I personally get frustrated at plans that treat everyone like they all have the same amount of time. I know that each of us has 24 hours in a day…. but we all have different ways of working with the things that pull at us each day. Some of us are first year teachers; some of us seasoned teachers; some of us are reflective; some of us need to perfect every detail; some of us are experimental, etc. If we are going to advocate or differentiated learning as a best practice for kids, let’s also adopt it for adults. Tech integration does not look the same for everyone. We all come in with different prior knowledge; each of us might gravitate towards a different process or integration; and we will definitely produce different products (integration in literacy will look much different than integration in Phys Ed).
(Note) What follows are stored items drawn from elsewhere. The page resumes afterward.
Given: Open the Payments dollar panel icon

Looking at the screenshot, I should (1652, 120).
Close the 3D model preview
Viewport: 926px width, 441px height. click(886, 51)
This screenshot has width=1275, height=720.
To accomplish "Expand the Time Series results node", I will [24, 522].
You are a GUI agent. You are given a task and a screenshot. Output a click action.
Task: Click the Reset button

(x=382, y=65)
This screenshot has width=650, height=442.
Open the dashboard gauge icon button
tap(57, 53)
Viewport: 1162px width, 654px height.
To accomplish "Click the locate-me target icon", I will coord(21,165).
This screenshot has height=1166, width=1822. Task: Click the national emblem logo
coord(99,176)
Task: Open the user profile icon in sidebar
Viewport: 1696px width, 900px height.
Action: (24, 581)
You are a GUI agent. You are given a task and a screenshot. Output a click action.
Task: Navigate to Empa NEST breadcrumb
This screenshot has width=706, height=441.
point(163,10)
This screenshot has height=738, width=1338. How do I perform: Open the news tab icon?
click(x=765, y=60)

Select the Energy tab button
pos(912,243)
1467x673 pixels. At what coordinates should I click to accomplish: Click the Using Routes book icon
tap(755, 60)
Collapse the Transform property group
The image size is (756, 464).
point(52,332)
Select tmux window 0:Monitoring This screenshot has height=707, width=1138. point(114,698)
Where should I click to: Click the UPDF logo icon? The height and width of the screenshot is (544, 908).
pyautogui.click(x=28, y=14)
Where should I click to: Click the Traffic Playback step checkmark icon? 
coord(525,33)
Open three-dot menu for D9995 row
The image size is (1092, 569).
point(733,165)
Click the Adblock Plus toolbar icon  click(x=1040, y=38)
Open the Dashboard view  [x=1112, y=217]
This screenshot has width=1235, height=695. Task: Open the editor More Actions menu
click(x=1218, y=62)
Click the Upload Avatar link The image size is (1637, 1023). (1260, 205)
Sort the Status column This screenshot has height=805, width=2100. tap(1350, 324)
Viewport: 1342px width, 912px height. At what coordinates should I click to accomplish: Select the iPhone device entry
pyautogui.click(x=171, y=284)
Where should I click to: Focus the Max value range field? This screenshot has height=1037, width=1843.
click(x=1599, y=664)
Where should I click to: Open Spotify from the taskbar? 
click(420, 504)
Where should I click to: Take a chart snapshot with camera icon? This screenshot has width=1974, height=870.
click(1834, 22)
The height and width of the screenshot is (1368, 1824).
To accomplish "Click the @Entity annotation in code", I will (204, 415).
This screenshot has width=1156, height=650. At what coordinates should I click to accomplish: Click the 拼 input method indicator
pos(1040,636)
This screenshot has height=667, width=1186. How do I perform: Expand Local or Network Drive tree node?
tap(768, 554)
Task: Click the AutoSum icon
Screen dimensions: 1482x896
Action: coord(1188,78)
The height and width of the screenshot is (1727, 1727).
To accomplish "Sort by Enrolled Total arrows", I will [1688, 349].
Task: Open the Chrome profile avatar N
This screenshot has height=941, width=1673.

Let’s honor those differences as we design our technology integration plans.
For some tech integration is the perfect vehicle to promote team teaching; for others it’s the perfect way to stretch oneself (individually). Sometimes the schedule becomes the single biggest factor in what can and cannot happen. Sometimes what is needed is the breaking down of paradigms. I recently talked to several teachers about their technology needs for next year. When I first posed the question about what would best help them move forward with tech integration next year (the original thoughts were ‘faster computers’ – or ‘more computers’) but as soon as I encouraged them not to limit their answers to hardware and also think about things like “furniture” or “where the network wire drops”, it was like a light bulb went off. I had given them permission to think about technology in a way that focused on improving the learning space - not squeezing in some comput(ing/ers) .
The concept of a list of skills (i.e. GE’s) is helpful, but it needs someone who can understand the “big picture” and help each team member (teachers from different disciplines) play their “position’. (Pardon the sports metaphor…. but sometimes it takes a coach to realize that we have too many people playing outfield, and nobody’s covering third base) … okay so maybe it’s not a perfect metaphor. But I think that as tech integration specialist, we can provide a unique perspective of the playing field and help everyone understand their position, the potential that can be developed by playing their position, and help each individual develop the skills they need to play that position effectively, efficiently, and creatively. With the right approach we can create a winning team, without taking each player through the same path (working through a checklist of skills at the same pace)
I learned so much last year when implementing my Titles 2D grant (Tech Savvy Learning Community). I had a vision about breaking up the individuals in groups where each of them would work in teams of 5 to create an interdisciplinary thematic based project that integrated technology. Well schedules, learning styles, teaching styles, collaboration styles, content areas, and other demands of teaching all came into play and I was pleased that I had enough insight and flexibility to adapt to all of these and support each group to success by straying from the original plan.
The Wellness team stayed together as a group, but ended up with a very linear adaptation to ‘team’ work to accommodate or barriers posed by scheduling.The Creative Expression team ended up frayed into 3 projects (one team of 4 with two very strong collaborators; one team of two; and one individual who developed an incredible plan/proposal for team members that he hoped to attract).
The Global Economy team each ended up venturing in their own direction with two very strong individual projects and one emerging project and one individual who ended up becoming a strong support to many individuals from all 3 teams.